_Quellenauszug_
Kooperation statt Freihandel
Entwicklungspolitische und Umweltverbände fordern eine Umkehr in der Politik der Industriestaaten
Von Jutta Blume und Jürgen Weber *
Die Kritik an den sozialen und ökologischen Folgen weiterer
Liberalisierung und Deregulierung des Welthandels hat gewirkt: Die 2001
in Doha gestartete Verhandlungsrunde zur Reform der Welthandelsregeln
sollte zumindest auf dem Papier die Probleme der Entwicklungsländer
berücksichtigen. Tatsächlich ging es aber erneut vor allem um weitere
Liberalisierungsschritte, die wegen des Widerstandes der
Entwicklungsländer bislang nicht vereinbart wurden. Die Industrieländer
setzen daher auf bilaterale Freihandelsabkommen. Weltweit sind rund 350
solcher Abkommen in Verhandlung oder unterzeichnet.
Weiter als je zuvor ist die Welthandelsorganisation (WTO) von einem
gleichberechtigten, gerechten und multilateralen Handelssystem entfernt,
kritisieren Nichtregierungsorganisation (NRO). Die wettbewerbsfähigen
Industriestaaten setzen auf einen aggressiven Freihandelskurs, bei dem
die spezifischen Entwicklungserfordernisse des Südens weitgehend
ignoriert werden. Nach neun Jahren Verhandlungen der sogenannten
Doha-Entwicklungsrunde hat sich die Situation der meisten südlichen
Länder verschlechtert. Zwar ist es im Agrarbereich den
Entwicklungsländern durchaus gelungen, eigene Akzente zu setzen – so
musste die EU schon ein Enddatum für ihre Exportsubventionen zusagen.
Für Michael Frein vom Evangelischen Entwicklungsdienst (EED) und Tobias
Reichert vom Forum Umwelt & Entwicklung wäre ein Abschluss zu den
derzeitigen Bedingungen für die Entwicklungsländer aber ein »schlechter
Deal« für die Länder, »die im Agrarbereich weniger an Exportinteressen
als am Schutz ihrer Kleinbauern interessiert sein müssen«.
Als Alternative werden Schutzvorkehrungen und die Förderung der
Nahrungsmittelproduktion für einheimische Märkte vorgeschlagen, die in
ein globales Handelssystem integriert werden müssten. Den
Entwicklungsländern sollte dabei gestattet werden, eine ausreichende
Anzahl jener Güter vom Freihandel auszunehmen, die unabdingbar für die
Ernährungssicherheit und die Lebensgrundlage von Bauern und Bäuerinnen
sind. Dabei sollten sie angemessene Zolltarife einführen dürfen, um
Importe zu reduzieren oder zu stoppen, die negative Auswirkungen auf die
ländliche Entwicklung haben. Nach Ansicht von Frein und Reichert ist
eine »grundsätzlich richtige Politik« auch der Widerstand gegen
Zollsenkungen für sämtliche Waren des verarbeitenden Sektors sowie für
wichtige Umweltressourcen oder bei der Liberalisierung von
Dienstleistungen. Laut Michael Frein muss auch erreicht werden, dass zum
Beispiel der im TRIPS-Vertrag zu geistigen Eigentumsrechten geregelte
Patentschutz für Arzneimittel armen Menschen nicht länger den Zugang zu
bezahlbaren Medikamenten versperrt.

_Gezeigte Einträge_

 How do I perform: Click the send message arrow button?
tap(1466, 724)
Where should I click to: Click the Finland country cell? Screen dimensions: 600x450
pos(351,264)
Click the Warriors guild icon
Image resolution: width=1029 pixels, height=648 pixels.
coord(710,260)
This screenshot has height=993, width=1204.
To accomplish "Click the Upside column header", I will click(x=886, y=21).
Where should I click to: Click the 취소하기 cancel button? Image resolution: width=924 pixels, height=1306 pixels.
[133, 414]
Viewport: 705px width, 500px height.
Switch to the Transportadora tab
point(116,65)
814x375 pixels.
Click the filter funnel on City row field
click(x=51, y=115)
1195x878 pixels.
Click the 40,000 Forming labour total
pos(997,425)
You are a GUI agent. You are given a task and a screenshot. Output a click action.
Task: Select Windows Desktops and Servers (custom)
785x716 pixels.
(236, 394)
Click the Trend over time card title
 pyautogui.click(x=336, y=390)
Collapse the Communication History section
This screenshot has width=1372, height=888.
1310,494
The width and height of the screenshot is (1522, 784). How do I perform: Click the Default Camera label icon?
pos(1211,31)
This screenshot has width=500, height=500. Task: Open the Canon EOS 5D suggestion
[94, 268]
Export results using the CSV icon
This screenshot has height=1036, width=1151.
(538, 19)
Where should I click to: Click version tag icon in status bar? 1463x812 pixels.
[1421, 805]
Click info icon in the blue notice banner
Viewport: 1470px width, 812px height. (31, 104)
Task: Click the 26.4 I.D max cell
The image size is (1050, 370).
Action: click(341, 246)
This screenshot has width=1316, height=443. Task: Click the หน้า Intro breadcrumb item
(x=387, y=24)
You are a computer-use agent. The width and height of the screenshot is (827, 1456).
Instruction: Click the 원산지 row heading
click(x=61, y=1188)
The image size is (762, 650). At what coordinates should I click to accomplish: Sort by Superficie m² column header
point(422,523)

_Die Aufgaben_
(a) Wie viele Freihandelsabkommen sind laut dem Quellenauszug weltweit in Verhandlung oder bereits unterzeichnet?
(b) Überarbeite im Quellenauszug den Abschnitt von „Kooperation statt Freihandel“ bis einschließlich „Verhandlung oder unterzeichnet.“, und gib ihn dabei mit „Industrienationen“ anstelle von „Industrieländer“ wieder.

_Lösungen je Aufgabe_
(a) Rund 350.

(b)
Kooperation statt Freihandel
Entwicklungspolitische und Umweltverbände fordern eine Umkehr in der Politik der Industriestaaten
Von Jutta Blume und Jürgen Weber *
Die Kritik an den sozialen und ökologischen Folgen weiterer
Liberalisierung und Deregulierung des Welthandels hat gewirkt: Die 2001
in Doha gestartete Verhandlungsrunde zur Reform der Welthandelsregeln
sollte zumindest auf dem Papier die Probleme der Entwicklungsländer
berücksichtigen. Tatsächlich ging es aber erneut vor allem um weitere
Liberalisierungsschritte, die wegen des Widerstandes der
Entwicklungsländer bislang nicht vereinbart wurden. Die Industrienationen
setzen daher auf bilaterale Freihandelsabkommen. Weltweit sind rund 350
solcher Abkommen in Verhandlung oder unterzeichnet.